Uhhh if I remember  right, Crowell was given several "2nd chances" before he was FINALLY booted from the team. 

My point is, SGD is sooo quick to jump on FSU fans for "sticking" with their QB for some dumb things the guy did. Yet he vehemently defended Crowell for being immature and just being a kid and even used the worn out phrase, "we've all done dumb stuff as a kid".  It was all fine and good when Crowell was rb for UGA and SGD even bashed me for hinting that CRowell was soft and was a thug.  Yet He piles on the Winston deal.

I think Winston is a head case and will eventually hurt the team.  Same as Crowell. But at the times we are talking, Crowell was well overdue his many chances, same as Winston.


----------



## emusmacker (Sep 26, 2014)

I have no hard feelings toward SGD, or any other fans on here, but when he decides to play "forum principal" and calls me out, I will return the favor.  

Yes, I did say it wouldn't hurt my feelings if Richt was fired, and I even said he should be fired.  I still think BOZO should go, but like he said, our opinions differ.  

But SGD claims it irritates me, but he is the one that felt necessary to respond my difference in his opinion.  So who's wrong?  Neither.  But at least I'm consistent and not hypocritical.  Nuff said bout that.


----------



## greene_dawg (Sep 26, 2014)

Said it before and I'll continue to. Richt seems to do just enough to keep his gig. There is ALWAYS an excuse for average and most of the time the excuses are fairly legit. That said, UGA should NEVER lose two of three to Vandy and his records against ranked opponents in the last several is beyond abysmal. As long as he has been in Athens it has been what could have been that has kept him there. What could've been had we beat SC or not been blown out by UT in 07, had we scored against Bama in the SEC CG, had Terrance not dropped the ball against UF, had we not had so many injuries last year, had we not offered Cam Newton a spot on the roster as a TE, had the ref not screwed up a particular call, had it not rained against Nebraska, ... Is Richt a very good HC? Yes. I think so. The problem is that every single HC of our rivals has figured out a way at some point to take those excuses away and win when it counted. What advantages do these teams have over us? Minus Florida (a slight recruiting advantage), none. We have a comparable budget, fanbase, facilities, tradition, ... A better college town than practically any and a more fertile recruiting base than any team in the south that isn't in the state of Florida. 

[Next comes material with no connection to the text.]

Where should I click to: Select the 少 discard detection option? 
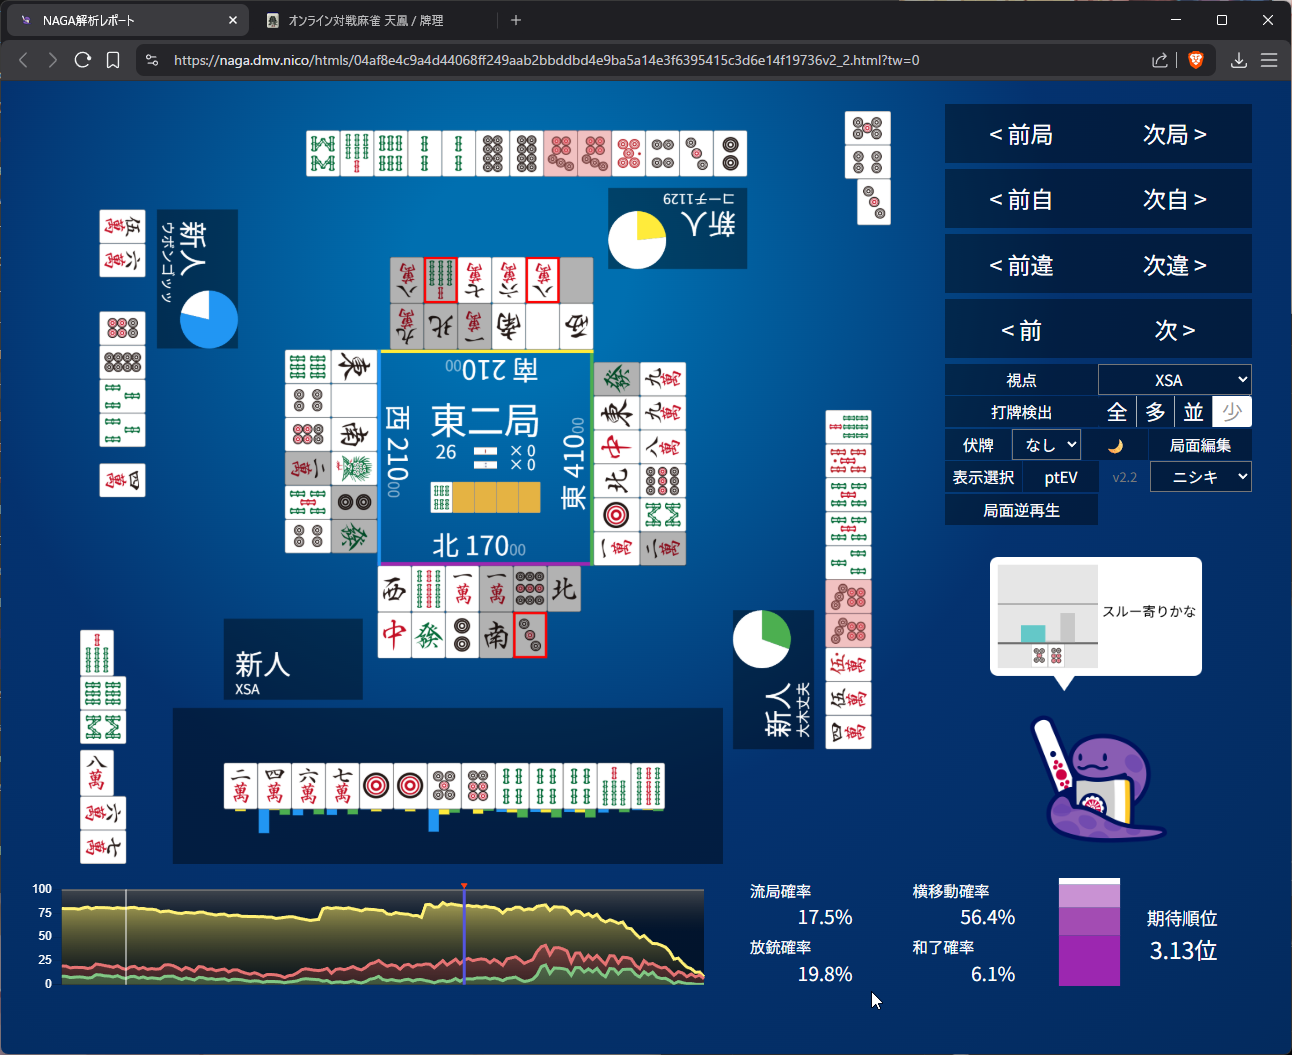pos(1231,412)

I'm not saying can CMR. I am saying that my personal expectations going into every season are closer to the Outback Bowl than the Sugar Bowl and IMO Richt is in the class of Tubbs and Dabo until proven otherwise, but even Tubbs ran the table.


----------



## emusmacker (Sep 26, 2014)

MCBUCK said:


> "The FSU fans are doing the same thing with Winston that you were doing with Crowell. Yet you seem so obsessed with Winston, why? "
> 
> Crowell was booted and Winston yet remains.  A constant embarrassment not only to FSU but o CFB in general, and a reminder of all that is wrong with the sport. From this, you can not hide.

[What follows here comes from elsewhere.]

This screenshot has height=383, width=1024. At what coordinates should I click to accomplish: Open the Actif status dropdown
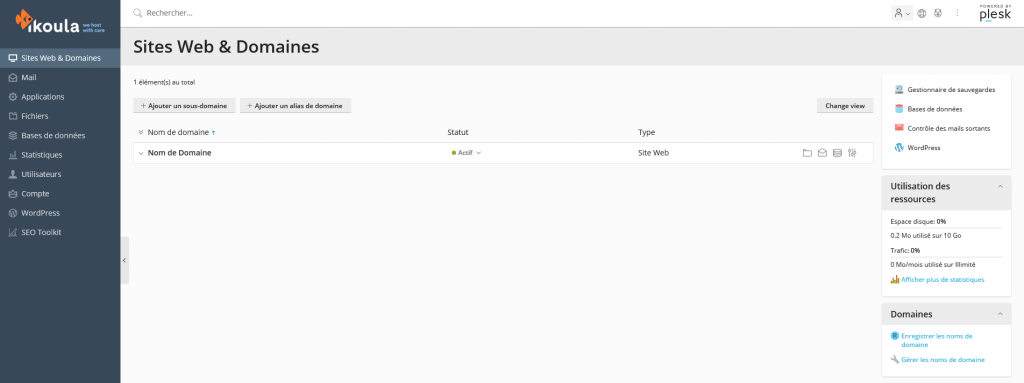click(466, 153)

ne thing you will findout about me, I dfon't run and I don't hide.

you're right, the whole Winston Fiasco is an embarrassment but so is the Nick Marshall deal.  And the fact that UGA has and still does have mess ups and are given second and 3rd chances.  No program is perfect and all have their boneheads, but don't call out other team boneheads and then pretend your team's boneheads don't exist.


----------



## Danuwoa (Sep 26, 2014)

Emu for a guy who says he is t butt hurt you sure have done a lot of posting about this.

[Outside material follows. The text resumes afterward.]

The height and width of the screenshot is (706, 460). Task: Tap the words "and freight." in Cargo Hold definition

You tell me which is worse, smoking pot or raping a woman?  Now I'll do my obligatory concession that Winston was not charged for that.


----------



## riprap (Sep 26, 2014)

Bobo/Richt get great players to come to UGA. IMO, it makes them look better than they are. Do the great players come to UGA because of the UGA name or is it the coaching staff? Being on TV most every week has to help too. I guess what I'm trying to say is I'd be willing to make a change unless these great players are coming to UGA because of Richt and company. I don't think many OC's could mess up handing the ball off to our studs or having great QB's which we have had in the past except Mr. Cox. Not to mention the 1st round picks at receiver.


----------



## MCBUCK (Sep 26, 2014)

emusmacker said:


> ne thing you will findout about me, I dfon't run and I don't hide.
> 
> you're right, the whole Winston Fiasco is an embarrassment but so is the Nick Marshall deal.  And the fact that UGA has and still does have mess ups and are given second and 3rd chances.  No program is perfect and all have their boneheads, but don't call out other team boneheads and then pretend your team's boneheads don't exist.




Crowell had his shot and was sent packing after two. Nick was sent after one. We have boneheads at UGA just like everyone else, but they know where the road is and are sent to it quickly. Check what I wrote.....you and F$U are both trying to deflect the entire Winston embarrassment to something else. Winston is a constant embarrassment and a thug representing your school. Period. Go back and look at the expression on Jimbos face when he encountered a dressed out Winston before the Clemson game. Look at the face of defiance and smog on Jameis in the same clip. No matter how you cut it, the kid is, and always will be a thug. He will embarrass you again and there is nothing you, Jimbo, or any other FSU fan can do to stop it or explain it. And the probability of FSU OF Free Seafood explaining it away will further taint the BCS glass of last season. Until JW is gone, you will constantly have to defend his actions. Welcome to another day that is completely ruined by truth.


----------



## emusmacker (Sep 26, 2014)

South GA Dawg said:


> Emu for a guy who says he is t butt hurt you sure have done a lot of posting about this.
> 
> You tell me which is worse, smoking pot or raping a woman?  Now I'll do my obligatory concession that Winston was not charged for that.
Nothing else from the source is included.